Page 24 – Blank page, please delete it.

Page 25, Table 5, Title – Consider not using abbreviations for “CE-EUS.”

Page 26, Table 6, Title – Change “characteristic” to “characteristics.”

Page 26, Table 6, Title – Consider not using abbreviations for “CE-EUS.”

Page 26, Table 6, Footer, Line 2 – After “combined analysis” change ; to :

Page 26, Table 6, Footer, Line 3 – Change “difference” to “different.”

Page 26, Table 6, Footer, Line 3 – Consider adding “Qualitative analysis” before the word “accuracy.”

 

Author Response

Response to Reviewer 2 Comments

 

Comment 1: EUS-FNA in its current form is a relatively safe procedure with few complications. Why do the authors think that this methodology they describe (CE-EUS) should replace FNA for confirmatory diagnosis? What do they mean when they say “it is ideal for differentiation to be performed without EUS FNA because adverse events can be caused by this procedure and because lesions cannot be punctured by EUS FNA.”?

 

Response 1: CE-EUS may be useful to complement EUS-FNA rather than a replacement for EUS-FNA. I would like to change the sentence “it is ideal for differentiation to be performed without EUS FNA because adverse events can be caused by this procedure and because lesions cannot be punctured by EUS FNA.” to “it may be difficult to diagnose malignant lymphoma in lesions where EUS-FNA cannot be performed.”

 

Point 2: How were the final diagnoses made for subtypes of NHL? Were all diagnoses based on the FNA specimens?
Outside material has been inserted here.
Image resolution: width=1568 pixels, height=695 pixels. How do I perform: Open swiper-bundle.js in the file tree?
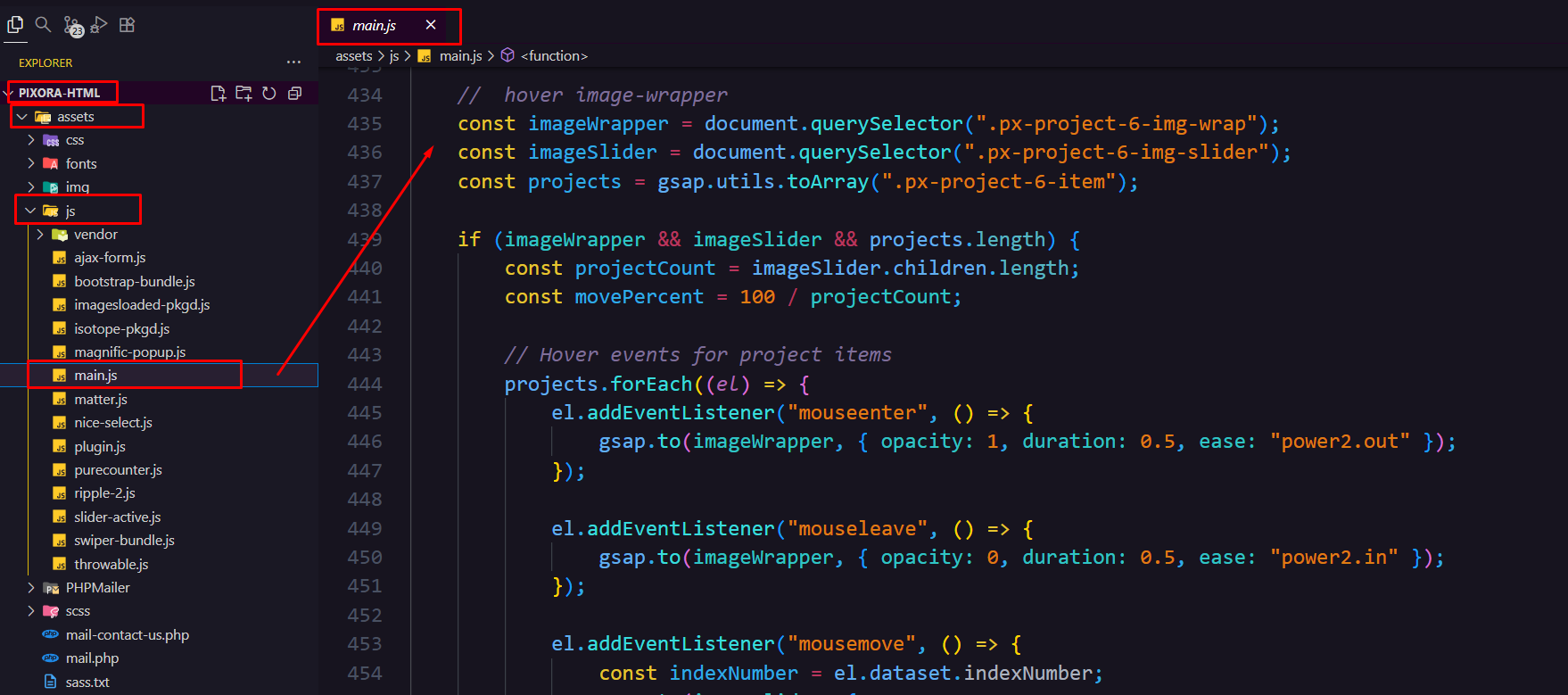point(124,541)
FNA specimens can have limited diagnostic yield for differentiating subtypes of NHL. Incorrect diagnoses by FNA may have affected the interpretation of their data regarding the performance of CE-EUS as a diagnostic tool.

 

Response 2: All the final diagnoses of NHL subtypes were based on the pathological results of FNA and clinical course for more than 6 months.

 

Point 3: How long did these CE-EUS measurements take and how much did they add to the overall procedure time? Did patients tolerate this extended procedure time well?

 

Response 3: The measurements of CE-EUS took 1 minute, and it took an additional 1 minute and 30 seconds overall. Since the patients were administered a sedative, it was thought that the pains of patients were almost the same as that of normal treatment.

 

Point 4: How generalizable is this? What is the interrater variability of these assessments and measurements? How many different providers performed the analysis in this study?

 

Response 4: If the results of TIC analysis are proven in real time, there is a possibility that it can be generalized. However, it is difficult to generalize at this moment because it is necessary to analyze the obtained video separately. The images were evaluated by three people, and the matching rate was κ coefficient: 0.84.

 

Point 5: Can the authors better describe their methods for contrast injection? Was the contrast agent infused at each lymph node station?

 

Response 5: Among multiple lymph nodes, we selected the target lymph node for puncture by FNA, and administered a contrast agent while visualizing the lymph node by EUS.

 

Point 6: The following minor grammatical and typographical errors were identified and suggestions for improvement were provided.

 

Response 6: Thank you for your advice. Fix the following errors.